* [PROBLEM TO WORK ON]: All lines from the one bearing "This screenshot has width=749, height=421." through the end of the data below must be printed exactly as they stand, with pictures removed.

------

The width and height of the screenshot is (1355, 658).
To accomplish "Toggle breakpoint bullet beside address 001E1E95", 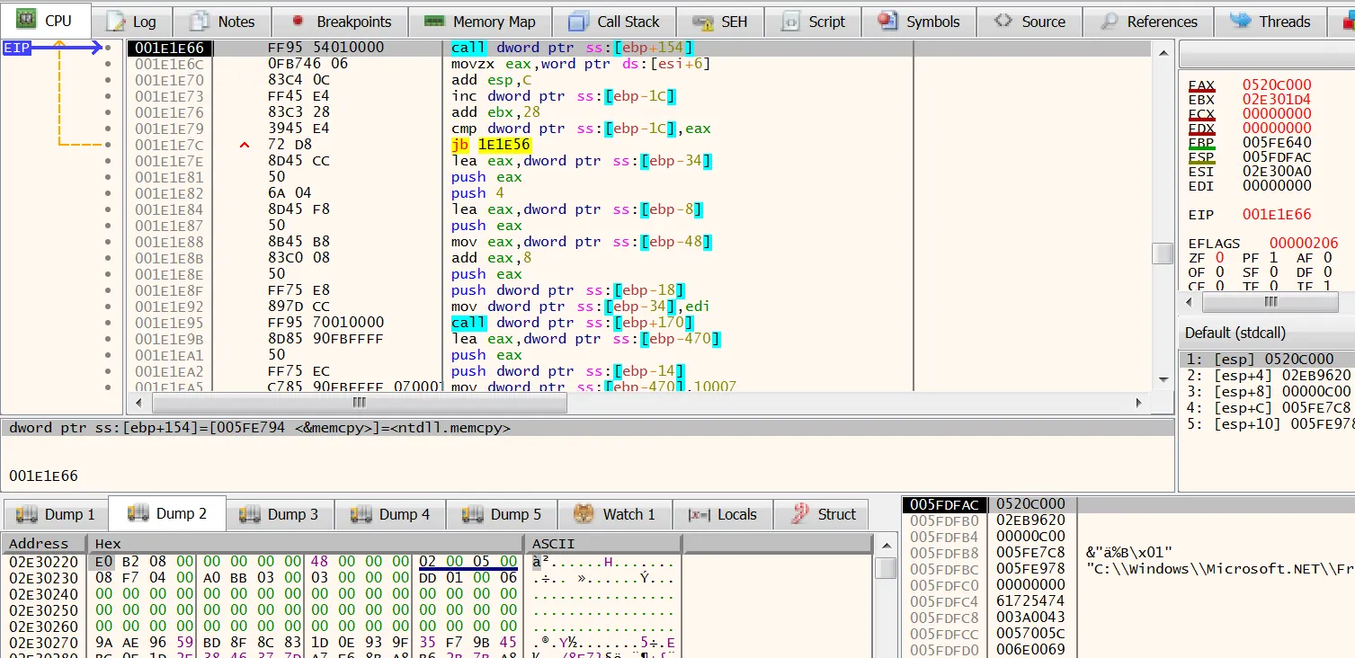I will (108, 323).
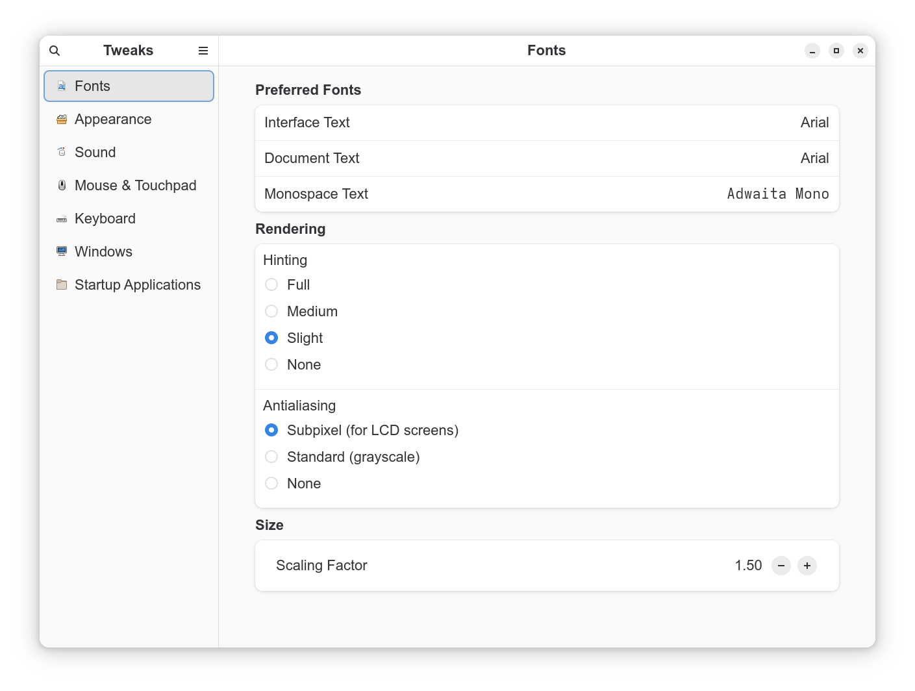Pick a Monospace Text font

coord(547,194)
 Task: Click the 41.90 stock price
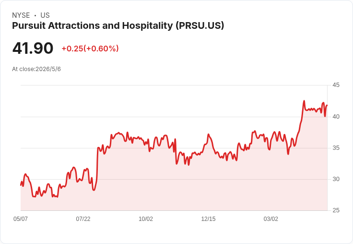(33, 48)
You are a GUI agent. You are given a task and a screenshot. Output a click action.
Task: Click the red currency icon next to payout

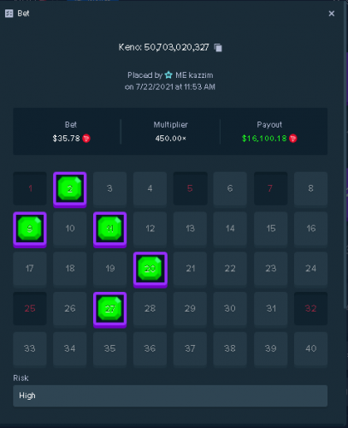pyautogui.click(x=293, y=139)
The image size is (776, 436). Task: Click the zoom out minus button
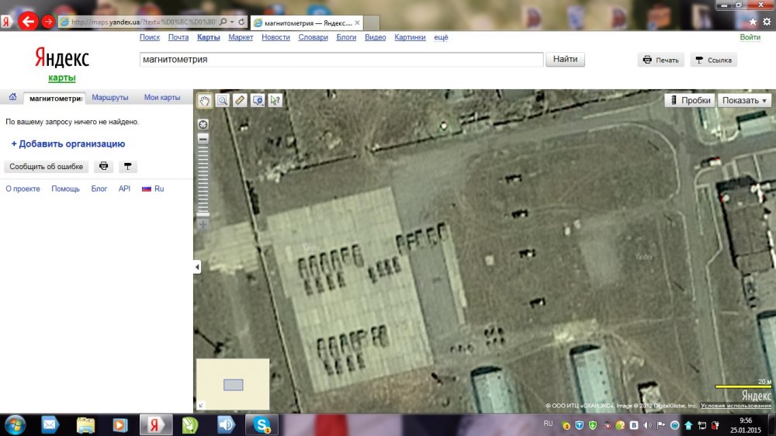point(203,139)
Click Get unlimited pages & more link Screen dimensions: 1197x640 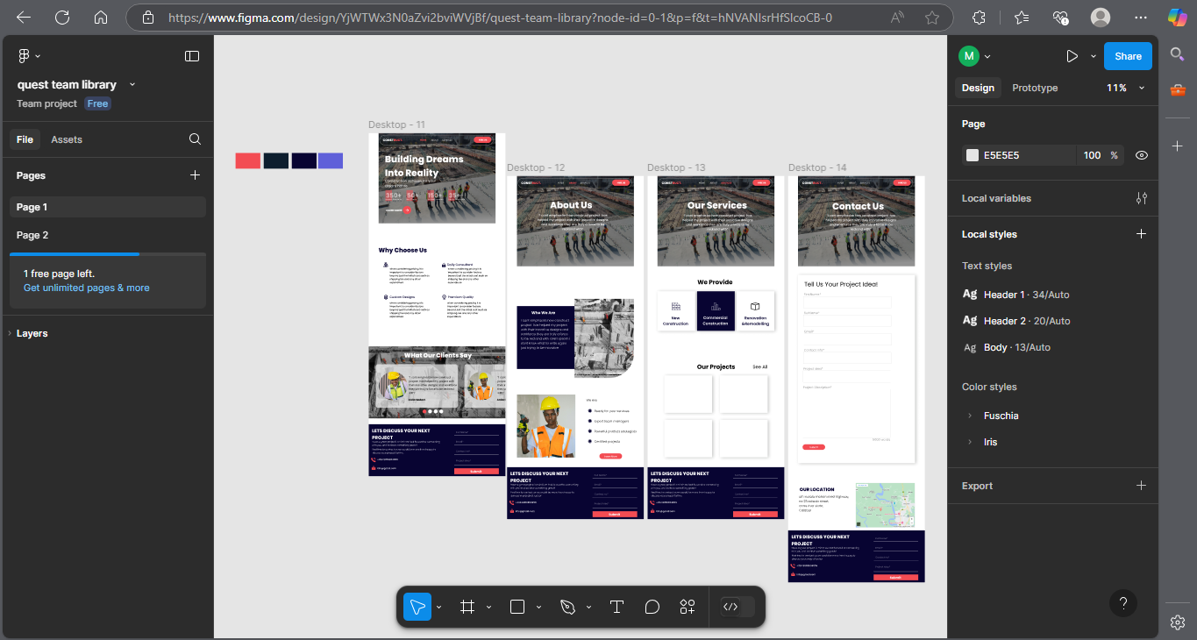coord(87,288)
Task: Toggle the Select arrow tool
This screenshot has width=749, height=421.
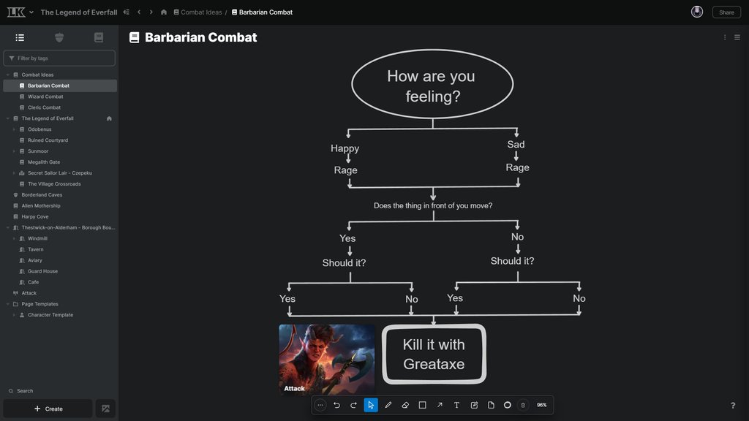Action: [x=371, y=405]
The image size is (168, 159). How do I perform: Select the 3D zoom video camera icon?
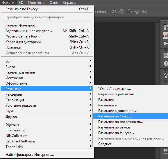[x=144, y=12]
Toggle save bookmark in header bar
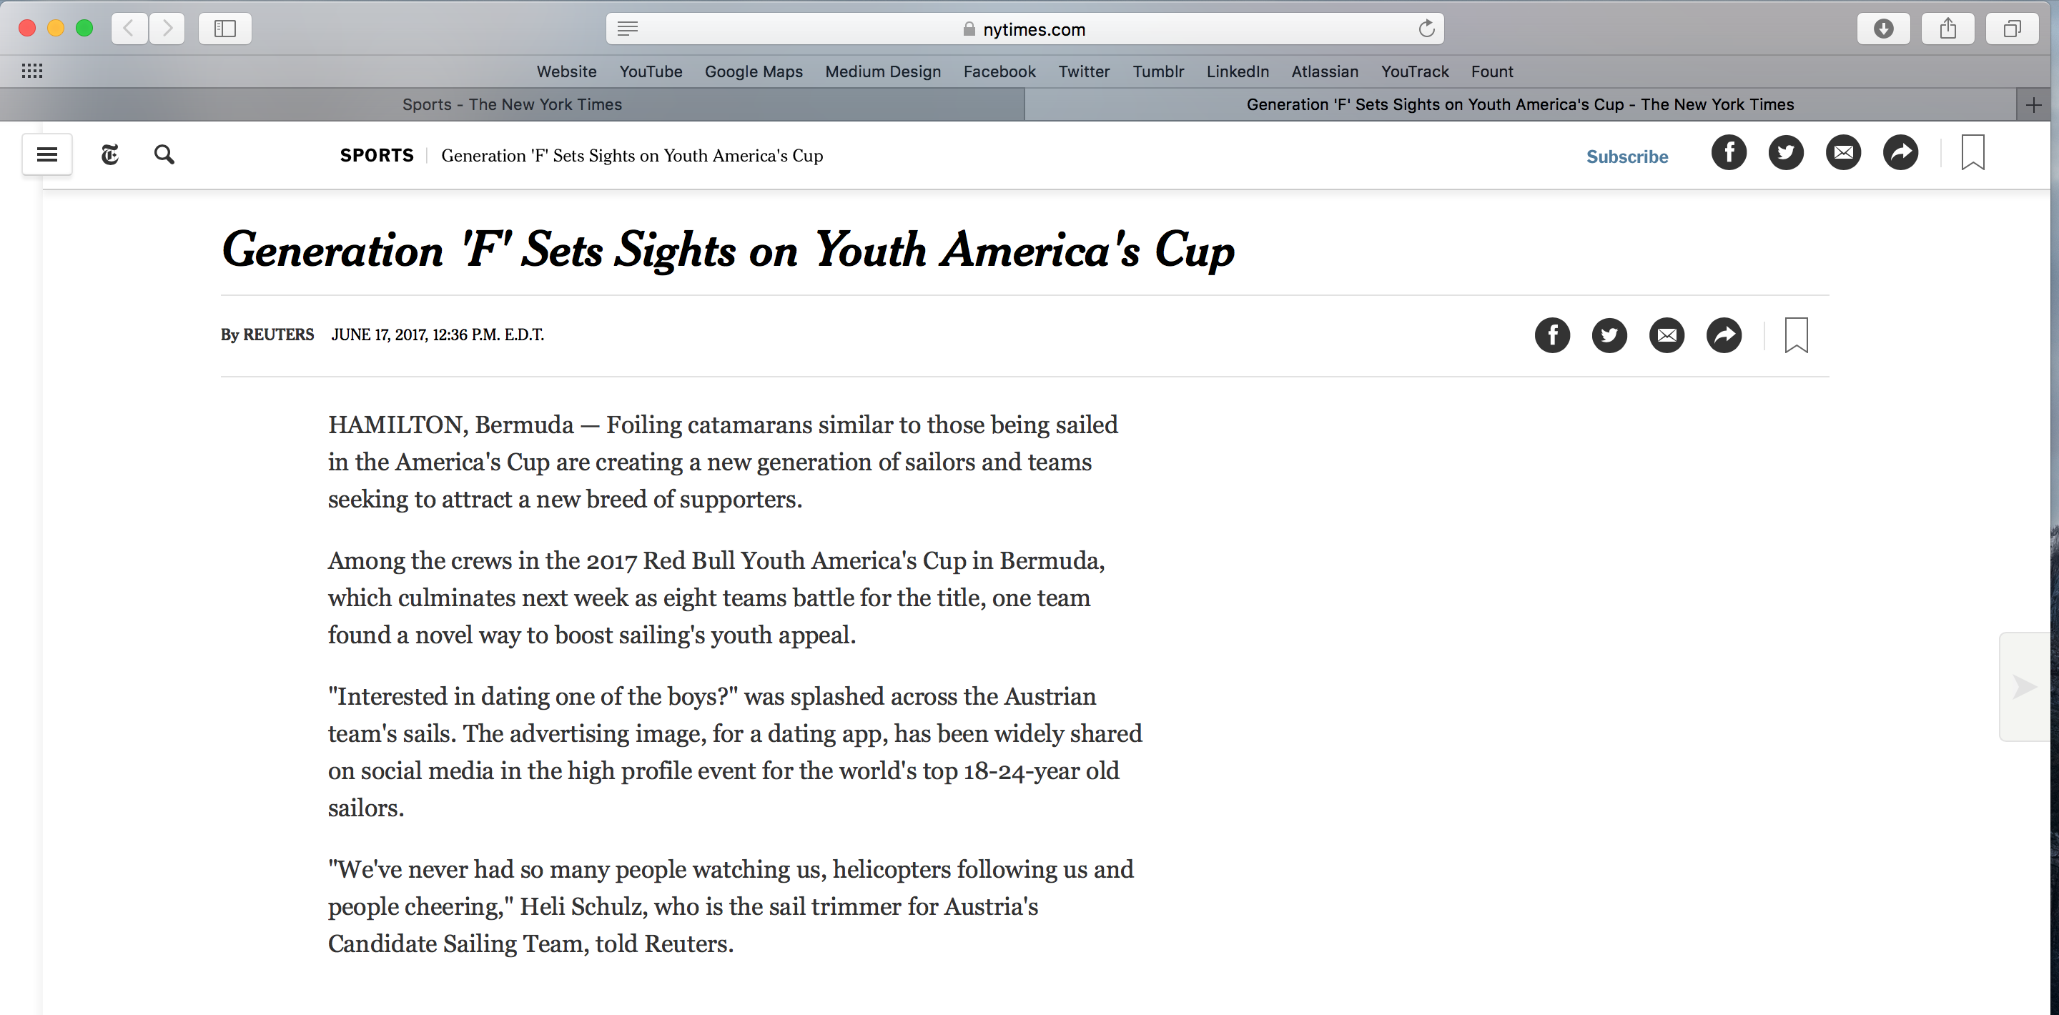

------

* [ANSWER AREA]:
This screenshot has width=749, height=421.
Action: [x=371, y=405]
The image size is (168, 159). How do I perform: Select the 3D zoom video camera icon?
[x=144, y=12]
Toggle save bookmark in header bar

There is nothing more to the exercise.